Methylenedioxymethamphetamine (MDMA)-assisted psychotherapy is a novel approach that combines psychotherapy with limited administration of MDMA in a controlled setting to enable people suffering from PTSD to process trauma more effectively. MDMA’s unique subjective and therapeutic effects induce an optimal state that complements the process of working through traumatic memories while reducing the fear response.
Journal of Psychopharmacology published their story about it, found here. We are excerpting the highlights for you below.
Psychotherapy Treatment for PTSD Methods of the Study
Posttraumatic stress disorder often does not resolve after conventional psychotherapies or pharmacotherapies. Pilot studies have reported that 3,4-methylenedioxymethamphetamine (MDMA) combined with psychotherapy reduces posttraumatic stress disorder symptoms.
This pilot dose response trial assessed efficacy and safety of MDMA-assisted psychotherapy across multiple therapy teams.

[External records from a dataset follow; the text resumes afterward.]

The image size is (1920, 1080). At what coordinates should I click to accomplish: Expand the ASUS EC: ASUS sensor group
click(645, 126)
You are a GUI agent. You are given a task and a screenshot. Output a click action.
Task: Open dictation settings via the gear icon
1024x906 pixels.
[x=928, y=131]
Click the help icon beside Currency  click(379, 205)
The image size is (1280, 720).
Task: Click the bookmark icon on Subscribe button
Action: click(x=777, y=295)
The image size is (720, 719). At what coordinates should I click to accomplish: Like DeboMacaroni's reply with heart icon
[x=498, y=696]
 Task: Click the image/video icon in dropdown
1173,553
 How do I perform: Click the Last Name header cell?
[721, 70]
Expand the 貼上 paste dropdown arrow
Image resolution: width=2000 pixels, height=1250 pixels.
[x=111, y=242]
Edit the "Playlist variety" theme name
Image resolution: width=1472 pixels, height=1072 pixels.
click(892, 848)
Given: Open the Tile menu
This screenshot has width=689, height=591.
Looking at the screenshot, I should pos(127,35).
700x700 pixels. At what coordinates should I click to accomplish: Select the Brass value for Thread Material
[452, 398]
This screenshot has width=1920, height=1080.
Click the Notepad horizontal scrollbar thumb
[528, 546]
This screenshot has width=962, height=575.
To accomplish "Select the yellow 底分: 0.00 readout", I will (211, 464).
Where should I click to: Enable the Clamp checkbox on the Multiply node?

Twenty-eight people with chronic posttraumatic stress disorder were randomized in a double-blind dose response comparison of two active doses (100 and 125 mg) with a low dose (40 mg) of MDMA administered during eight-hour psychotherapy sessions. Change in the Clinician-Administered PTSD Scale total scores one month after two sessions of MDMA served as the primary outcome. Active dose groups had one additional open-label session; the low dose group crossed over for three open-label active dose sessions. A 12-month follow-up assessment occurred after the final MDMA session.
In the intent-to-treat set, the active groups had the largest reduction in Clinician-Administered PTSD Scale total scores at the primary endpoint, with mean (standard deviation) changes of −26.3 (29.5) for 125 mg, −24.4 (24.2) for 100 mg, and −11.5 (21.2) for 40 mg, though statistical significance was reached only in the per protocol set (p=0.03). Posttraumatic stress disorder symptoms remained lower than baseline at 12-month follow-up (p<0.001) with 76% (n=25) not meeting posttraumatic stress disorder criteria. There were no drug-related serious adverse events, and the treatment was well-tolerated.
Our findings support previous investigations of MDMA-assisted psychotherapy as an innovative, efficacious treatment for posttraumatic stress disorder.